Migrants aided by Belarus try to storm border into Poland

Defence Ministry video taken later showed the migrants settling in for the night by the border.

· Shropshire Star

Hundreds of migrants sought to storm the border from Belarus into Poland on Monday, cutting razor wire fences and using branches to try and climb over them.

The siege escalated a crisis along the European Union’s eastern border that has been simmering for months.

Poland’s interior ministry said it had rebuffed the illegal invasion and claimed the situation was under control.

The Defence Ministry posted a video showing an armed Polish officer using a chemical spray through a fence at men who were trying to cut the razor wire. Some migrants threw objects at police.

Migrants from the Middle East and elsewhere gather at the Belarus-Poland border (Leonid Shcheglov/BelTA via AP)

Video footage from Belarusian media showed people using long wooden poles or branches to try to get past a border fence as police helicopters circled overhead.

Defence Ministry video taken later showed the migrants settling in for the night by the border, having put up scores of tents and cooking meals.

“A coordinated attempt to massively enter the territory of the Republic of Poland by migrants used by Belarus for the hybrid attacks against Poland has just begun,” a spokesman for Poland’s security forces, Stanislaw Zaryn, said in a statement.

Noting that it is also Nato’s eastern border, Mr Zaryn stressed that the “large groups of migrants… are fully controlled by the Belarusian security services and army”.

He accused Belarusian President Alexander Lukashenko of acting to destabilise Poland and other EU countries to pressure the bloc into dropping its sanctions on Minsk.

Those sanctions were put into place after Belarus cracked down brutally on democracy protests.

Piotr Mueller, Poland’s government spokesperson, said 3,000 to 4,000 migrants were next to the Polish border on the Belarusian side.

Polish border officials said the border crossing in Kuznica, in the north east, will be closed early on Tuesday.

There was no way to independently verify what was happening.
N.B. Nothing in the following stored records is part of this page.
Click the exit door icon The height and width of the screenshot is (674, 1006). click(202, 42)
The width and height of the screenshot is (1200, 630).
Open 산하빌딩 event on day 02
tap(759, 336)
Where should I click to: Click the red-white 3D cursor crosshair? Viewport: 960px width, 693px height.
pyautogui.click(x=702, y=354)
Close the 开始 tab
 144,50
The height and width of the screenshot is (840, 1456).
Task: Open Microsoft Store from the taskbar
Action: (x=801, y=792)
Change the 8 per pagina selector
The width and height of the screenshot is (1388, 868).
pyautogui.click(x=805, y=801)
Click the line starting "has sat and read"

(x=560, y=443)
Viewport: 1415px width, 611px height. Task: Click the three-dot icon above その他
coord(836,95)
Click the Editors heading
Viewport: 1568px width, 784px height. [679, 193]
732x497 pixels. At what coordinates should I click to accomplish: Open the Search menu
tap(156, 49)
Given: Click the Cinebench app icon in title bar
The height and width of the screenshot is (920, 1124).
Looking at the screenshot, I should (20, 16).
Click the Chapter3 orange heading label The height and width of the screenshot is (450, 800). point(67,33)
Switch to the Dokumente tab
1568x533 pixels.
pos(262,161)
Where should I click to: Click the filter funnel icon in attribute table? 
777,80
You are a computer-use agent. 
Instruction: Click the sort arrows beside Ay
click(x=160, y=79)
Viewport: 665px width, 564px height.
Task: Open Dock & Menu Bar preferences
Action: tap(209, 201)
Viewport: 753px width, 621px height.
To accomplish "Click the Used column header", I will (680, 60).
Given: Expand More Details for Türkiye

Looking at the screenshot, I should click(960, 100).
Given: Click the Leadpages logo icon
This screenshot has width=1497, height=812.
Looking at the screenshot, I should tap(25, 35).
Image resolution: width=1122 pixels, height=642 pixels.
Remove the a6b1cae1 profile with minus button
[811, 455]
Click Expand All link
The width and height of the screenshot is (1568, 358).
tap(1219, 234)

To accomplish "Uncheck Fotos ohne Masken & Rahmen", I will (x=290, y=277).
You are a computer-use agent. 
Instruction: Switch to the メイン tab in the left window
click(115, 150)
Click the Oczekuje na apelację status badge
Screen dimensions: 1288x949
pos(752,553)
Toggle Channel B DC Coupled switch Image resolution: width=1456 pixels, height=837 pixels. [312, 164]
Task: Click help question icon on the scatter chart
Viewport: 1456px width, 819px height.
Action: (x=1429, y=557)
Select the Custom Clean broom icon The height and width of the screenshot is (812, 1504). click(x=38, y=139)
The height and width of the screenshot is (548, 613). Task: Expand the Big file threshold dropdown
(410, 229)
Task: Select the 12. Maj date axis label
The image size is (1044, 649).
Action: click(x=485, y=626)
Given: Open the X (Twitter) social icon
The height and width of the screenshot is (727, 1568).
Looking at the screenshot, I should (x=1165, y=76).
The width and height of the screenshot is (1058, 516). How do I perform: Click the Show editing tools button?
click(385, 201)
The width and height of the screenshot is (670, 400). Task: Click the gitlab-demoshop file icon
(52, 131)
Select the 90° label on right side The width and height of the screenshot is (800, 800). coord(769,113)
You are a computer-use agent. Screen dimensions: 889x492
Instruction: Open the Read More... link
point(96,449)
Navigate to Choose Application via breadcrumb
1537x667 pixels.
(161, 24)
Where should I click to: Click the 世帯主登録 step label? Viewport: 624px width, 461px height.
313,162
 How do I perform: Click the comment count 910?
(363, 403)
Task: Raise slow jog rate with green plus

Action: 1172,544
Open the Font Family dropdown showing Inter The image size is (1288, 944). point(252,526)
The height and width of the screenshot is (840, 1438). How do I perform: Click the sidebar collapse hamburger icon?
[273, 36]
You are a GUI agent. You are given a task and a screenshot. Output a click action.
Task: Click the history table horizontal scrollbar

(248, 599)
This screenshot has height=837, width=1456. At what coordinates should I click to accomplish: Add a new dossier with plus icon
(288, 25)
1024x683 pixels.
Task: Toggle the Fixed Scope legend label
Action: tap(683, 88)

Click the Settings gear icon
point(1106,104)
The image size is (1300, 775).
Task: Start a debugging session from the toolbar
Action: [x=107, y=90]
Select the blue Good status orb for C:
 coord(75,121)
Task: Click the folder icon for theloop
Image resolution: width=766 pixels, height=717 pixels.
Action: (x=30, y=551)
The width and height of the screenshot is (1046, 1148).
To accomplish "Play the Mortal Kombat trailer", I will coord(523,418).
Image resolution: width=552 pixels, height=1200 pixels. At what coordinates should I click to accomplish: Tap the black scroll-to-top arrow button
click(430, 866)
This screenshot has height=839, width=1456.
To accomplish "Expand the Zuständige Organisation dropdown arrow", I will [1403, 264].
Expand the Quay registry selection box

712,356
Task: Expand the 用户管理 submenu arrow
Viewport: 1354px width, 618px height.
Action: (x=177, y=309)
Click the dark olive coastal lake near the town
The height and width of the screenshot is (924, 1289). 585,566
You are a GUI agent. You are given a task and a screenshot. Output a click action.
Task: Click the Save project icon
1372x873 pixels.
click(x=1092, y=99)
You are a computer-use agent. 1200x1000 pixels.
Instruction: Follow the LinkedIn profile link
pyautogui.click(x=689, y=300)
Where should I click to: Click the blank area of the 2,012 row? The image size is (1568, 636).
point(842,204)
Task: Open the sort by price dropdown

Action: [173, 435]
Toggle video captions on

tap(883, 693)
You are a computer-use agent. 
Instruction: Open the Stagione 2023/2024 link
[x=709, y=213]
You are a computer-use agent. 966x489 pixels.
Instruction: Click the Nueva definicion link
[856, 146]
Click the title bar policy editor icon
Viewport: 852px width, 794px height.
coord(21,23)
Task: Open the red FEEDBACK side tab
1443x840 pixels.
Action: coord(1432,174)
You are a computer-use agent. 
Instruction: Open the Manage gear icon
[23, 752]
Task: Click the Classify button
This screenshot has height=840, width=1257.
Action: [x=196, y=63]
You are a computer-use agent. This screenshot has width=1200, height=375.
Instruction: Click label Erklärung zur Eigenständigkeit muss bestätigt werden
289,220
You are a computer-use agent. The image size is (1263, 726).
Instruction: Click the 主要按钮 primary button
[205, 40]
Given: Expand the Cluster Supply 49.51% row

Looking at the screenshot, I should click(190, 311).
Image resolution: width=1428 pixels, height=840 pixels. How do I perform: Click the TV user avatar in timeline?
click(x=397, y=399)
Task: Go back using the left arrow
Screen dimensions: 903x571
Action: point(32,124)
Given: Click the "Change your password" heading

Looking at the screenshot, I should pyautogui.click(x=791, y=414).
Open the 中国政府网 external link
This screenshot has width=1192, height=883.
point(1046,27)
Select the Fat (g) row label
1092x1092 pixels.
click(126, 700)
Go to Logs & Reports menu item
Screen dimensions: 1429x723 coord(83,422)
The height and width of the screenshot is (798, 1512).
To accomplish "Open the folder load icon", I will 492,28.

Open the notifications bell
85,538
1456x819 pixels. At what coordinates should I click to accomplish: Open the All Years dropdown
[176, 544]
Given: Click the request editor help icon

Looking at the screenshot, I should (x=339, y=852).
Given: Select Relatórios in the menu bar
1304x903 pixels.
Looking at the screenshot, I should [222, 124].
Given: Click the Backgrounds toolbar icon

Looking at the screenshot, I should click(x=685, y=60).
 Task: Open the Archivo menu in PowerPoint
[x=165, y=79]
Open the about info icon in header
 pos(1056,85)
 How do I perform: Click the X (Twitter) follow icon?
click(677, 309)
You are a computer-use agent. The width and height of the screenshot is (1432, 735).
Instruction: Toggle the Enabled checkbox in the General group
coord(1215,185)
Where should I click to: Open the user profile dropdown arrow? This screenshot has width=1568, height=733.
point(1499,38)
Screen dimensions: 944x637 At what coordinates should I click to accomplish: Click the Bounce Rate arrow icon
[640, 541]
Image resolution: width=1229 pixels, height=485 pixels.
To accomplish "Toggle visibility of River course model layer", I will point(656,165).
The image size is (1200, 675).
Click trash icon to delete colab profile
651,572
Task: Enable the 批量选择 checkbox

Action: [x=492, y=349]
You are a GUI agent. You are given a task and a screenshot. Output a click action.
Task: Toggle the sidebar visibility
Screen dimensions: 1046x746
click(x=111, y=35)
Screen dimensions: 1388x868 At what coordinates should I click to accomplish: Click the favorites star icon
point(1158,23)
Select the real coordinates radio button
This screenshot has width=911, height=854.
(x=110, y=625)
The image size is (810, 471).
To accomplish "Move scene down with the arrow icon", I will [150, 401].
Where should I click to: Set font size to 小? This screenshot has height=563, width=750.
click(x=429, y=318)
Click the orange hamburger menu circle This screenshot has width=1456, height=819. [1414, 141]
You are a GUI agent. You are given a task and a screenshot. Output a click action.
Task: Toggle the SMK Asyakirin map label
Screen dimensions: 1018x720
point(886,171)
Journalists have limited ability to operate in Belarus and a state of emergency in Poland is keeping reporters and human rights workers out of the border area.

The massing of people at the border appeared to rev up the crisis that has being going on for months in which the autocratic regime of Belarus has encouraged migrants from the Middle East and elsewhere to illegally enter the European Union, at first through Lithuania and Latvia and now primarily through Poland.